Task brief :: Leave the pictures out, and repeat exactly every line from the one with "You are a GUI" through the end of the data below.

______________________________

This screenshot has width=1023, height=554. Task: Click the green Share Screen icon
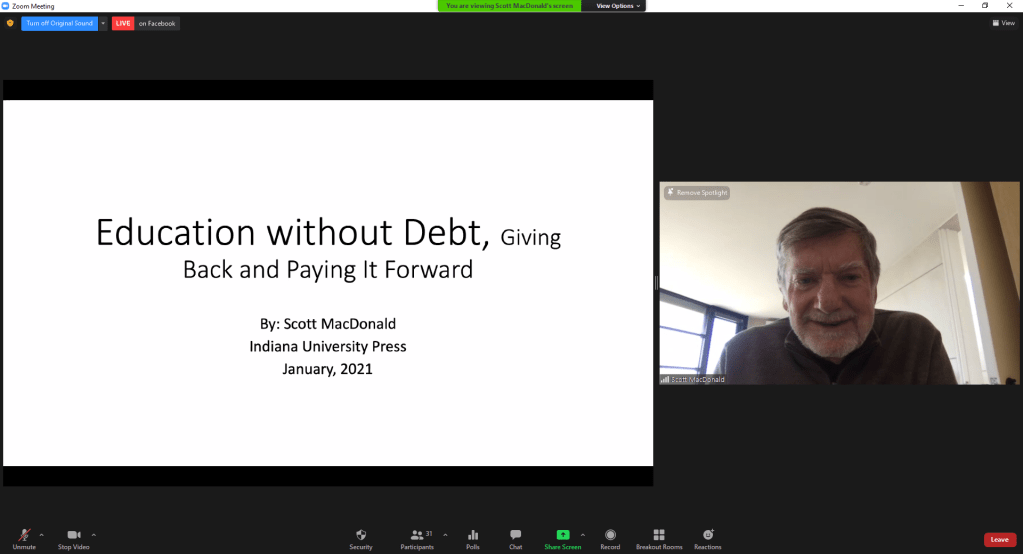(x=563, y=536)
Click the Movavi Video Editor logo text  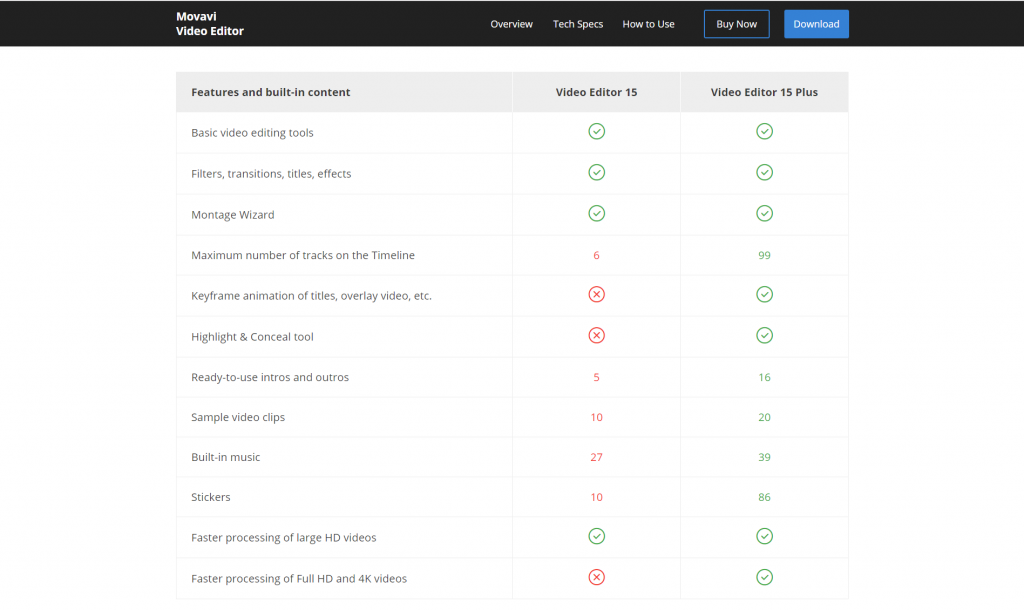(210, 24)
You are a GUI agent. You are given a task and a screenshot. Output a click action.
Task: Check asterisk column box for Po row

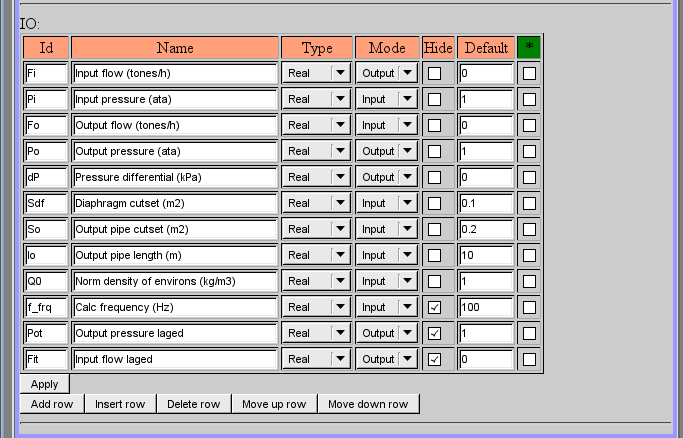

______________________________

Answer to the problem ::
You are a GUI agent. You are given a task and a screenshot. Output a click action.
Task: Check asterisk column box for Po row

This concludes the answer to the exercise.